Can we ask why you wouldn't use Mullvad Browser? I'm honestly curious about that. From my wireshark tests, that thing only hits what you tell it to hit, nothing else. Am I missing something?

[–] TCB13@lemmy.world -5 points 8 months ago (2 children)

So... you don't trust Google but you trust some shady VPN company? You aren't wrong about quick wireshark tests, it does seem cleaner but long term trust and VPN companies are not something that go into the same sentence.
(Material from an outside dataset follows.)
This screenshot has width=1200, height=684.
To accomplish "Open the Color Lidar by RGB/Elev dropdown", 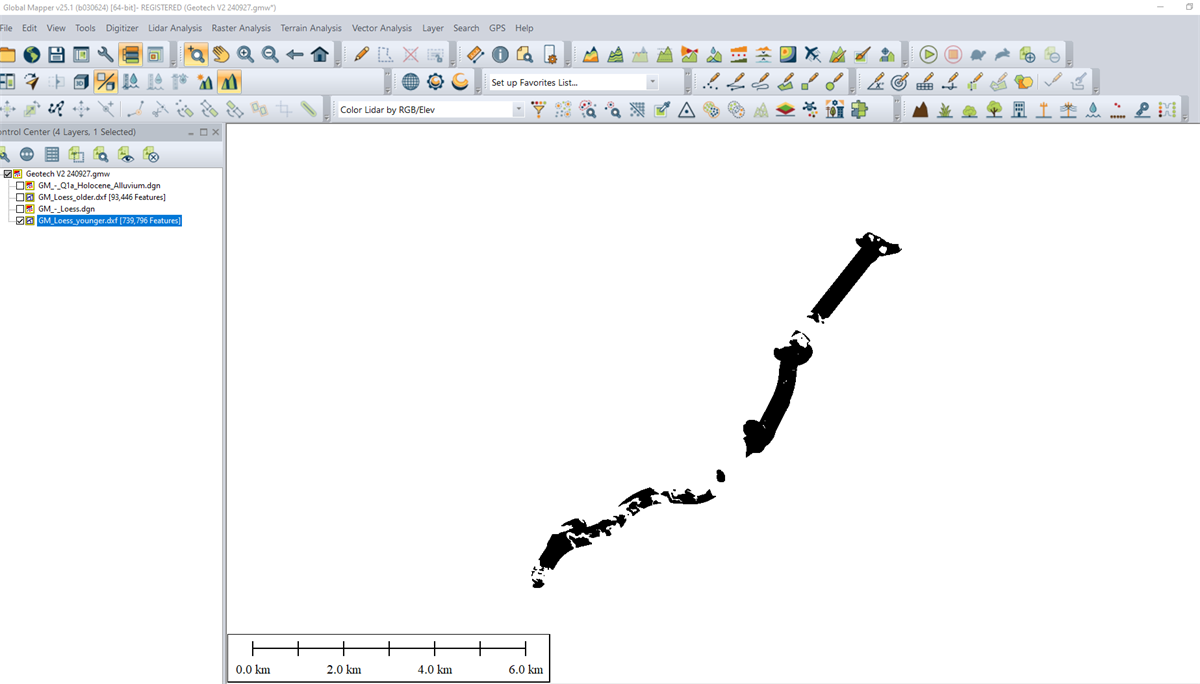I will click(x=518, y=110).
[–] Para_lyzed@lemmy.world 6 points 8 months ago

shady VPN company

First off, everything Mullvad deploys is open source, from their clients to their servers. They have been audited and checked by 3rd parties to ensure their servers are running the source code they released. They are not some "shady VPN company" like Nord. They have a continual commitment to transparency that has been tested and true for many years.
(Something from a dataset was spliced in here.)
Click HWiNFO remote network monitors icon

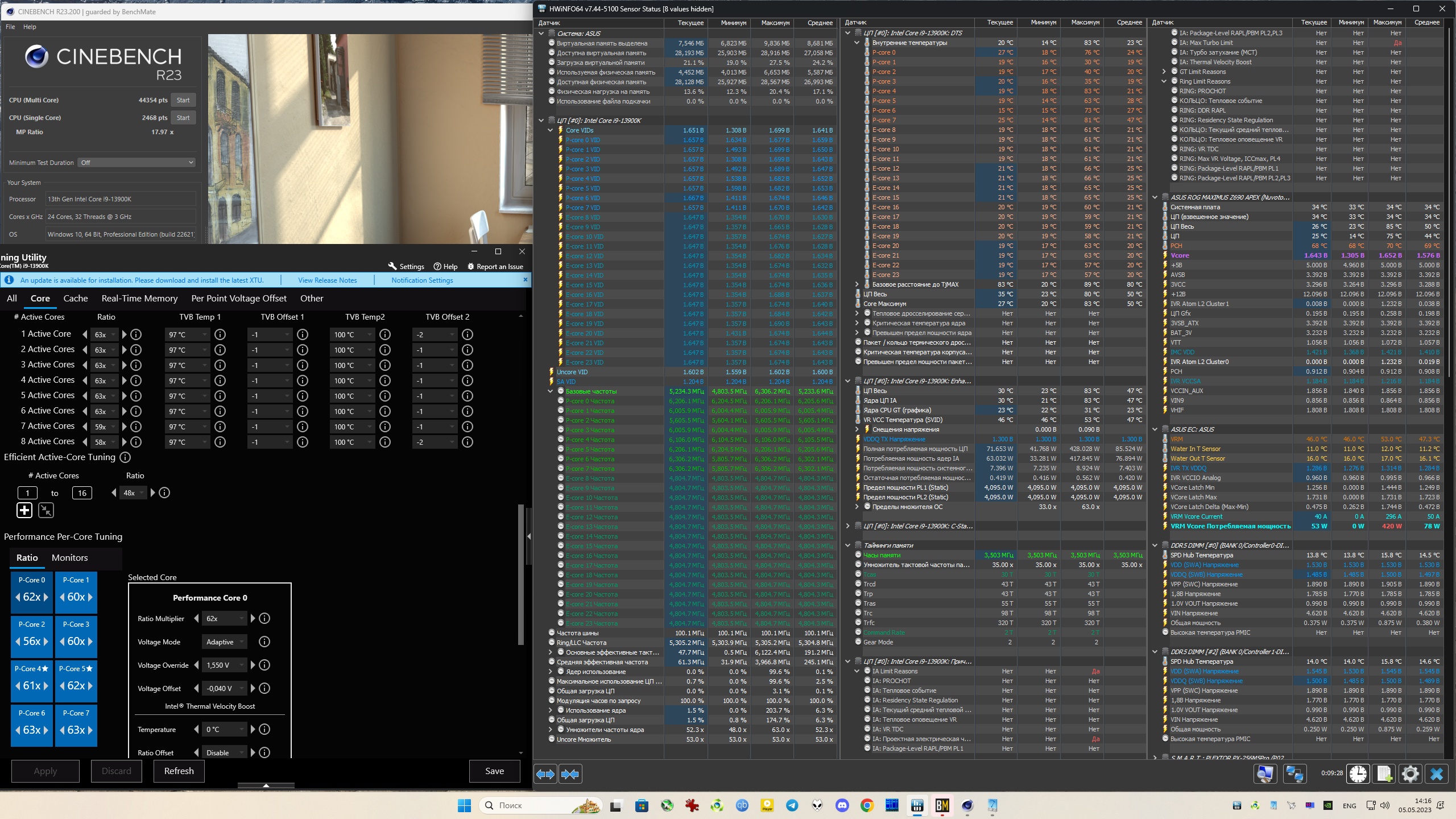coord(1295,774)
Second, MullvadVPN has very little to do with the development of the Mullvad browser. It's just a fork of Tor Browser maintained by the Tor Project as a collaborative effort towards a uniform browser with the benefits of Tor Browser, but to be used without the Tor network. It is funded by Mullvad, but maintained mostly by the Tor Project. Do you not trust the Tor Project? The non-profit that has been open source and audited constantly throughout its lifespan? Here's the source code on the Tor Project's repo: https://gitlab.torproject.org/tpo/applications/mullvad-browser

The only Mullvad affiliation is the Mullvad extension that comes preinstalled (which you can uninstall, of course), the name, and the logo. That's about it. No need to use their VPN, no need to buy anything from Mullvad, it's basically just the Tor Browser without Tor.

[–] jjlinux@lemmy.ml 4 points 8 months ago (1 children)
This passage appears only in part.